Verapamil hydrochloride, a prototype
calcium antagonist, is now marketed in the United States for the acute treatment of supraventricular
tachyarrhythmias and for chronic management of vasospastic and
chronic stable angina. It inhibits the slow inward channel in in the heart and blocks
calcium influx in smooth muscle. Its intrinsic negative inotropic action, which is apparent in isolated tissues, is offset in vivo by peripheral vasodilation. It has a mild, noncompetitive sympathetic antagonist effect; its most important electrophysiologic action is a depression of AV nodal conduction, accounting for its effect in supraventricular
tachyarrhythmias. Its hemodynamic actions are characterized by a complex interplay of changes in preload, afterload, contractility, heart rate, and coronary blood flow. It does not depress cardiac function, except in severe
heart failure. The
drug has a mild dilator action on coronary arteries and reverses
ergonovine-induced vasoconstriction. Controlled trials have established its role in
Prinzmetal's variant angina,
unstable angina, and
chronic stable angina. It has also been found to be effective in obstructive
cardiomyopathies.
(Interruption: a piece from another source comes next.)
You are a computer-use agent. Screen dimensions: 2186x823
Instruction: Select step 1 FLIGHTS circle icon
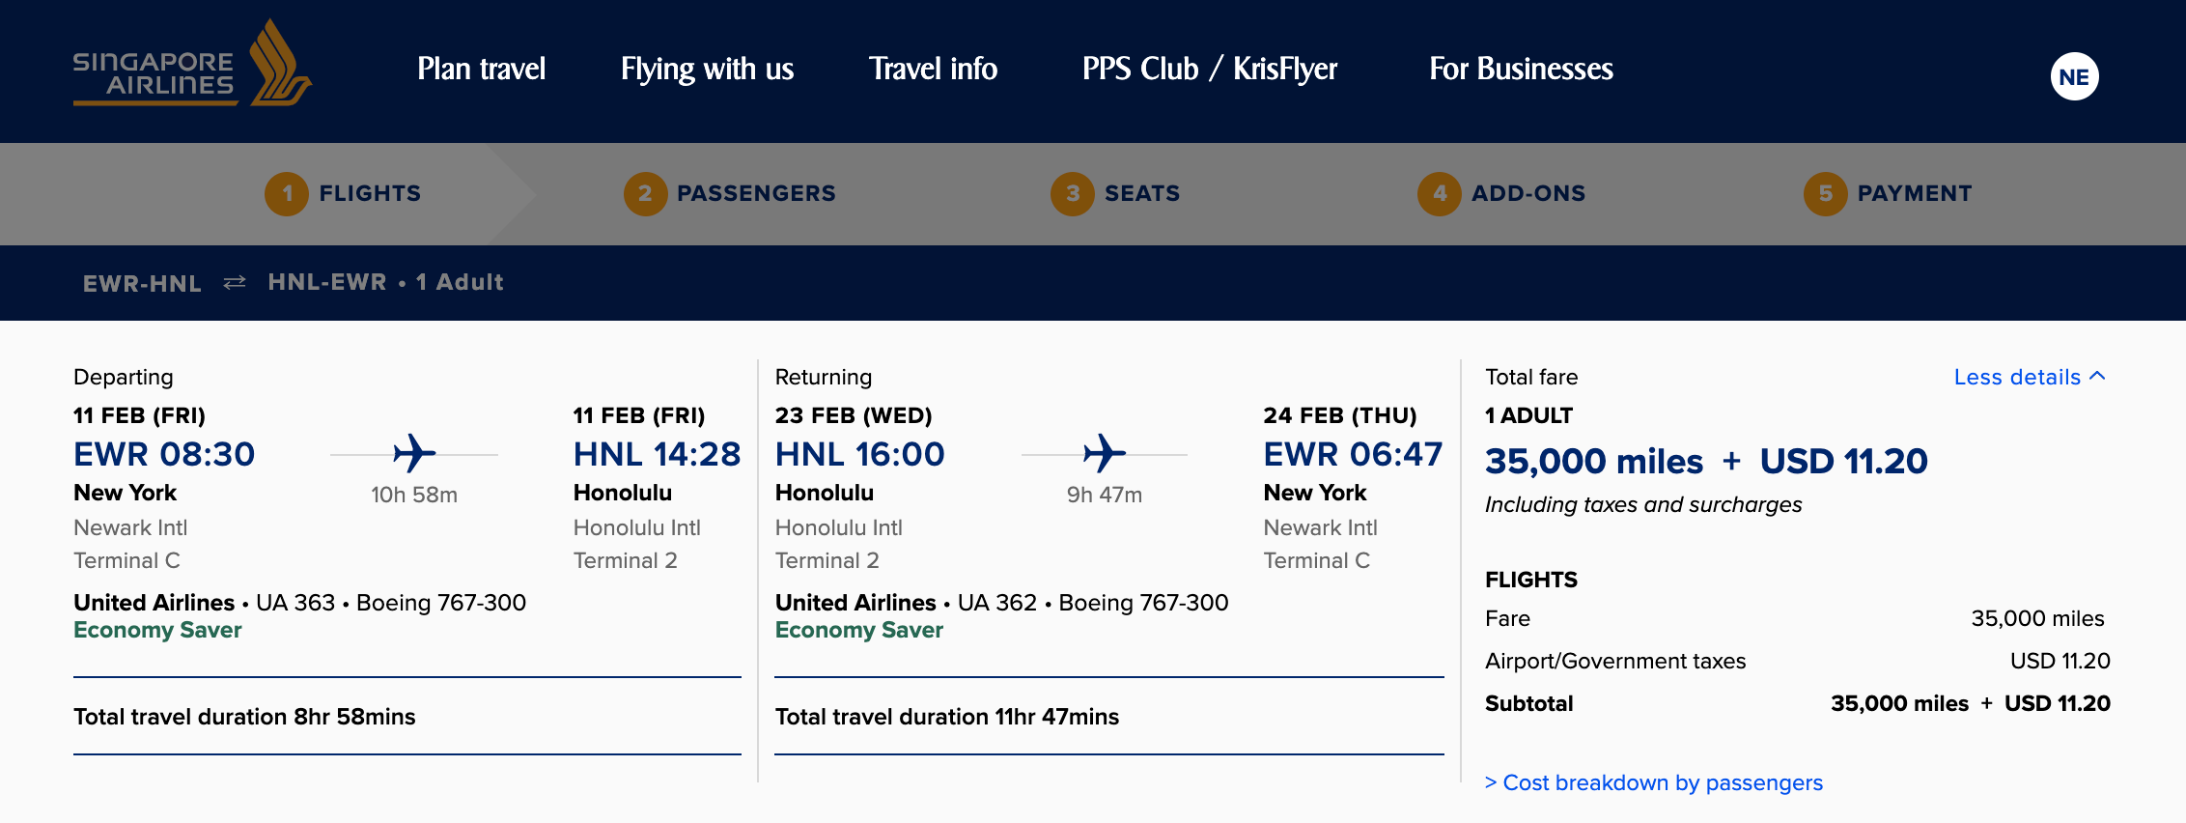point(286,193)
The potential role of
verapamil in such conditions as
hypertension, cardioprotection, and Raynaud's phenomenon needs further evaluation; at present these indications have not been approved by the Food and Drug Administration. The most common side effects include
constipation,
skin rash, and
dizziness;
AV block,
heart failure, and sinus arrest may occasionally be encountered, especially when ventricular function is compromised or conduction system disease is present.